[Records provided]
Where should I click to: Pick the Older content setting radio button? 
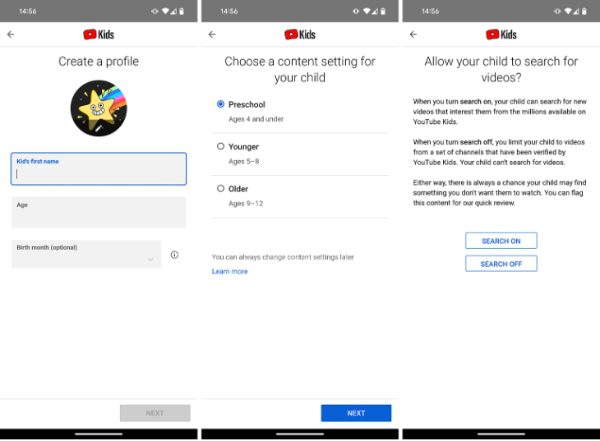[x=220, y=188]
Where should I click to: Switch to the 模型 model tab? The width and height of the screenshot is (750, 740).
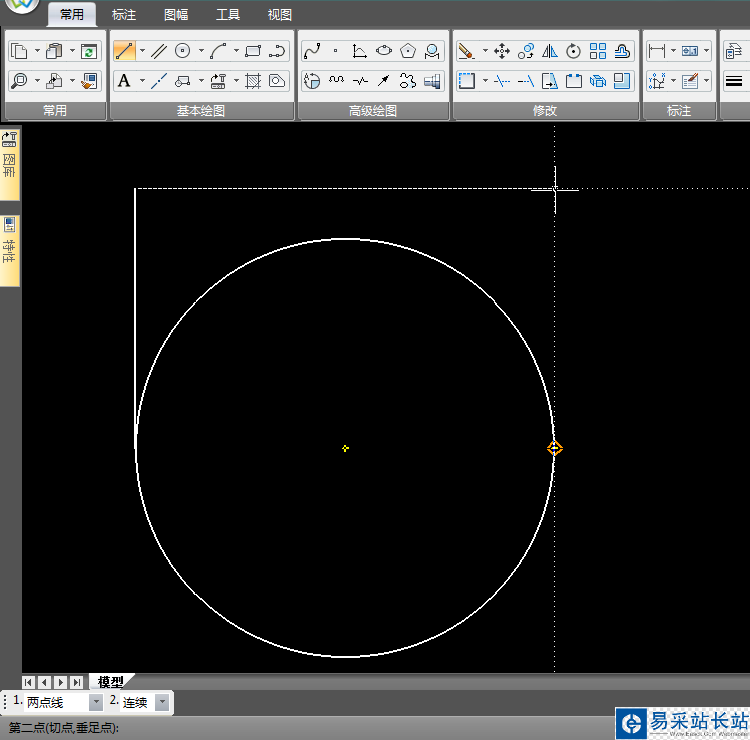click(110, 681)

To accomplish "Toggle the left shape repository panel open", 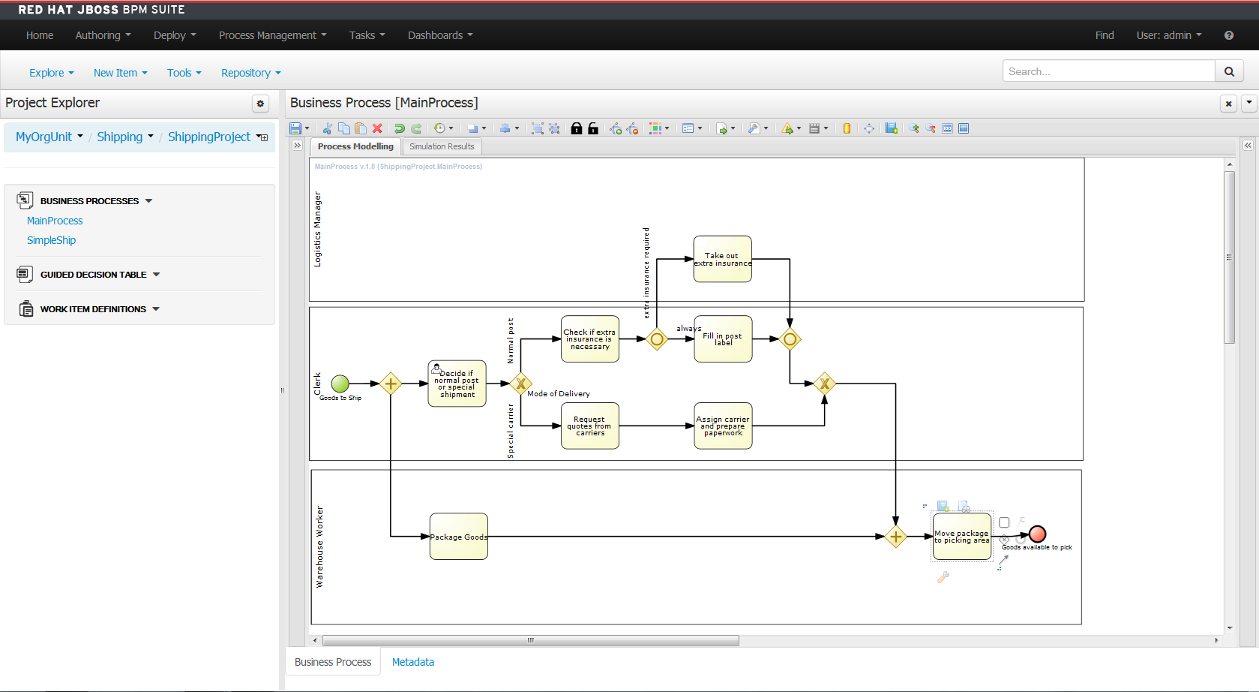I will [297, 146].
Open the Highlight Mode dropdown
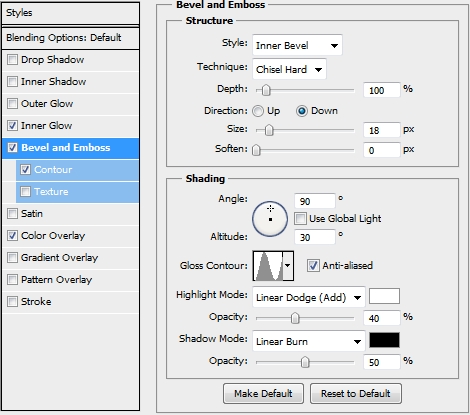Viewport: 470px width, 415px height. click(309, 297)
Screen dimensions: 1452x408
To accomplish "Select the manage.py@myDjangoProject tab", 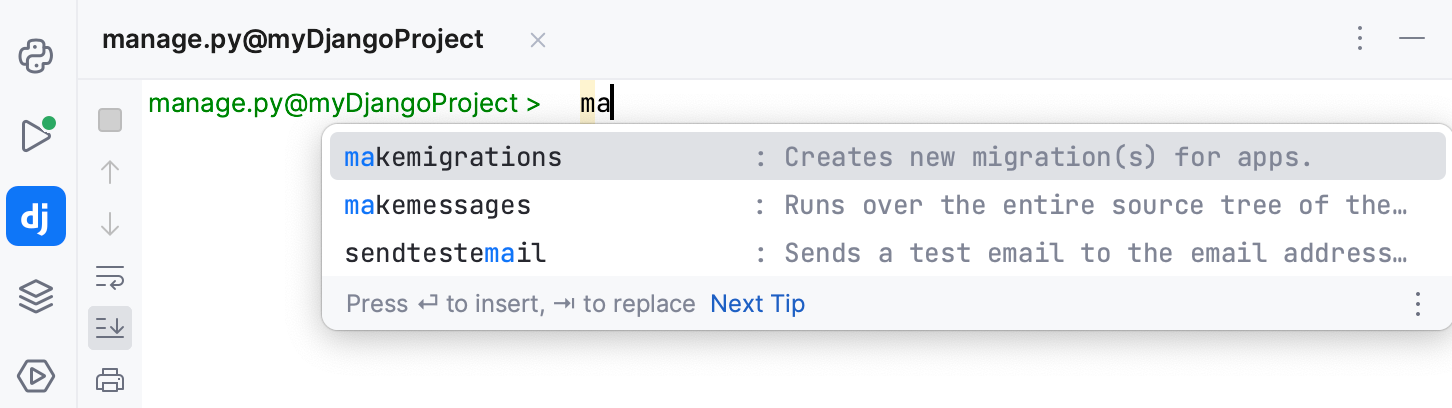I will 293,40.
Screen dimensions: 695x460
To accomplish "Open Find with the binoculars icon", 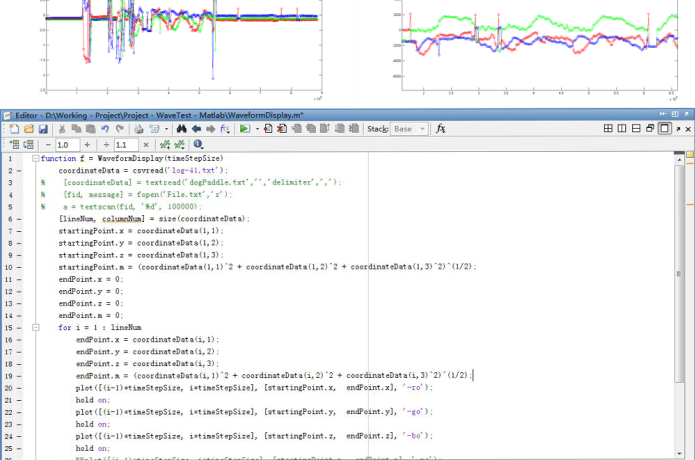I will 182,129.
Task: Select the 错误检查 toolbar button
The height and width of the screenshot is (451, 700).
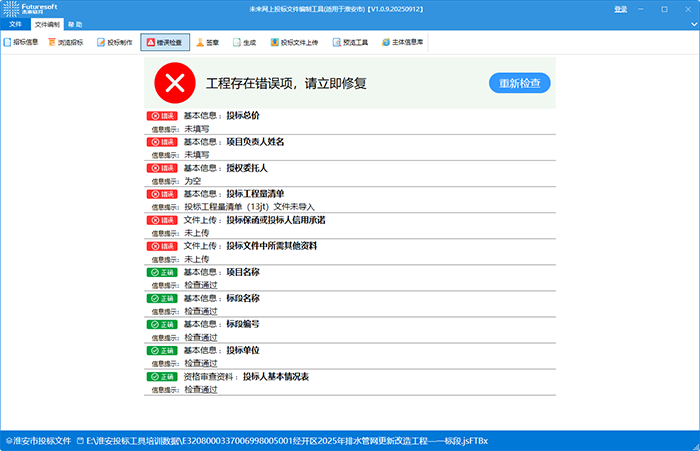Action: click(x=163, y=43)
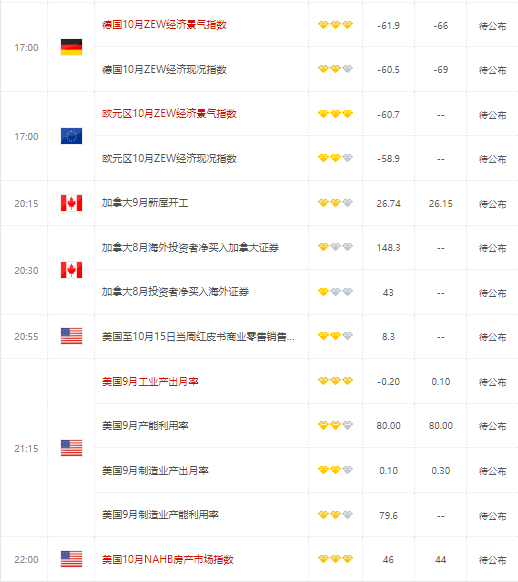
Task: Click US flag at 22:00 row
Action: (71, 559)
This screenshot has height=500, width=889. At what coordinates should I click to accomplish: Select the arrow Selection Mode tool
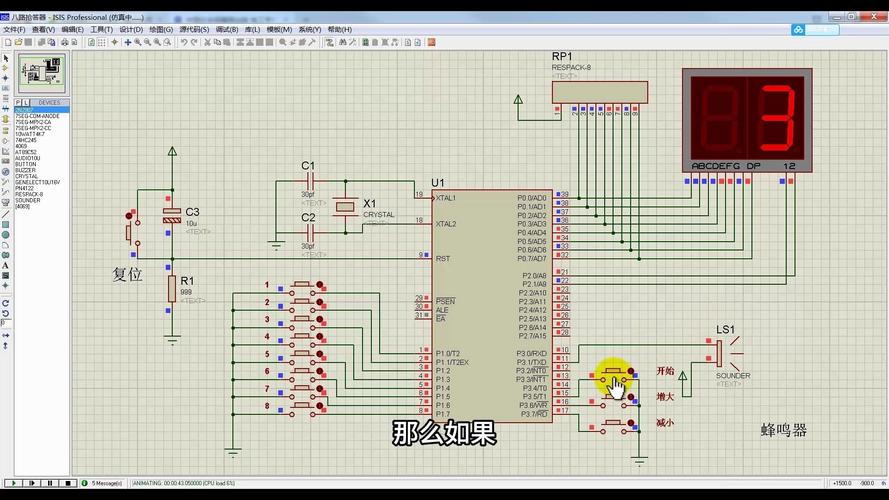click(5, 58)
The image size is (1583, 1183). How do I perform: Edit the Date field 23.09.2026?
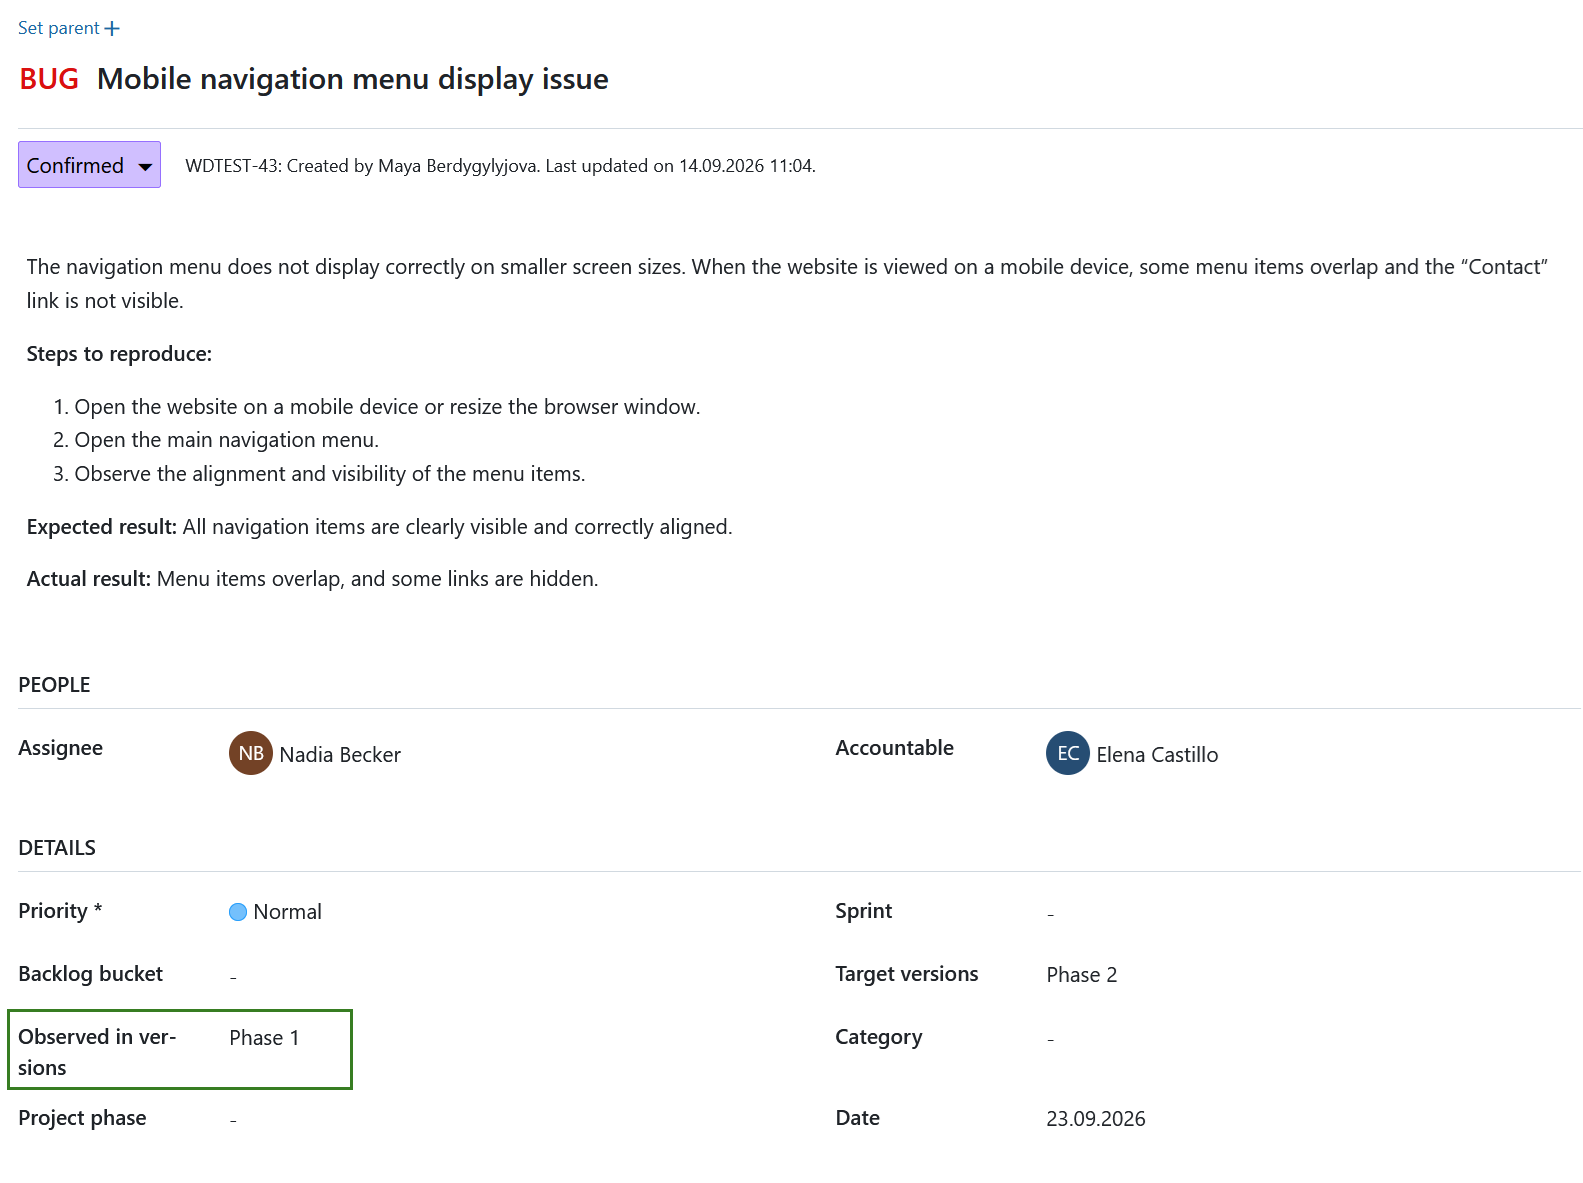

[Your assignment]
Starting at the line that contains "This screenshot has", reproduce every line through the last one in the records exactly, and omit all pictures.

[Answer space]
This screenshot has height=500, width=889. At what coordinates should I click to accomplish: Select the arrow Selection Mode tool
click(5, 58)
The image size is (1583, 1183). How do I perform: Edit the Date field 23.09.2026?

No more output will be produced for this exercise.